The latest PSBS recaps injection through a combination of non-SLR bonds & cash were just one step in the long process to clean up India's bad debt, and that the lenders' final capital position will also depend on how they undertake the central bank's directive to take nearly 40 large corporate loan defaulters to bankruptcy proceedings, which will likely involve haircuts on their loans; the current recaps amount may be too little & too late, although rating agencies has termed it credit positive for the PSBS.

Both Moody’s and S&P termed capital for Indian banks is a step towards stronger balance sheets; India's capital infusion into PSU banks is credit positive.

As par some trial balloon, for FY-19 budget, infra spending may rise nearly 25% to about Rs. 5 tln in 2018-19; power, roads & highways, renewable energy may get spending fillip; expect hike on electricity-for-all scheme ‘Saubhagya Yojna’; expect tax rationalization for infrastructure investment trusts and personal income tax for middle class group; corporate tax may not be tinkered too much this year.

After market hours, Government announced an upbeat revenue collection figure of GST for Dec’17 at Rs.0.87 tln, which may be a positive surprise, considering tax rate revisions.

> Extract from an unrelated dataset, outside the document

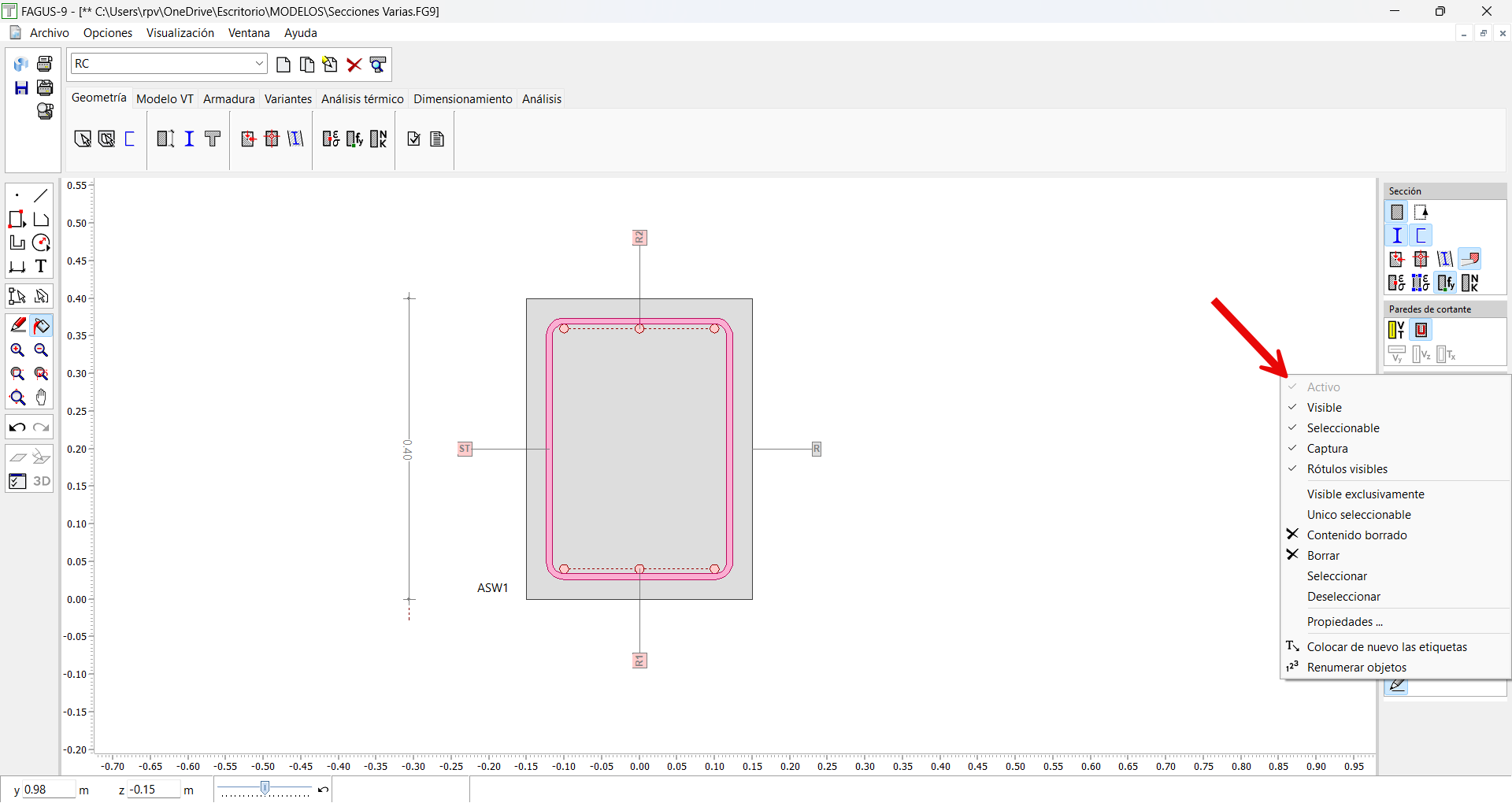Click the blue save diskette icon
The height and width of the screenshot is (803, 1512).
21,87
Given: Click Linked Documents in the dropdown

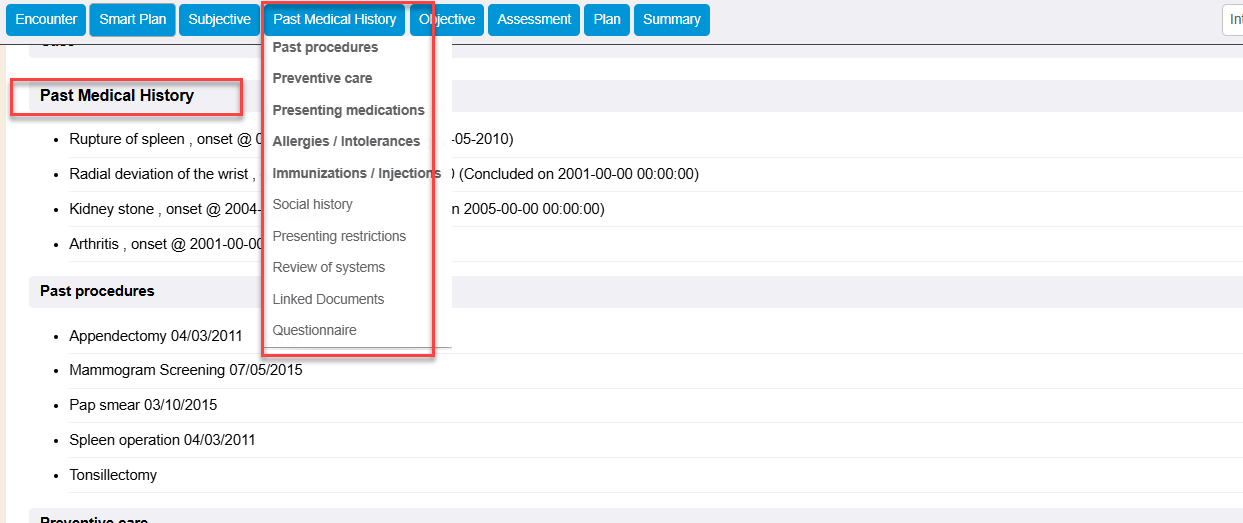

Today Nifty was helped mostly by ICICI Bank, HDFC Bank, VEDL, L&T, Axis Bank, IBULLS HSG, Kotak Bank, IOC, Ultratech Cement & Indusind Bank by around 30 points cumulatively (top ten contributors).

Nifty was mostly dragged by SBI, TCS, UPL, Adani Ports, Maruti, Infy, Bajaj Fin, Auro Pharma, Hero Motors & Tata Motors by almost 38 points altogether (top ten draggers).

Overall, Indian market today was supported by Private Banks (disappointed recaps for large PSBS will help private banks to capture more corporate lending share), financials, metals (higher metal prices on slump in USD), while dragged by PSBS, auto makers, FMCG, techs, media, pharma, reality, infra, energies & consumption stocks.

Overall Q4 report card till day may be also mixed and not a great surprise to justify the lofty valuation.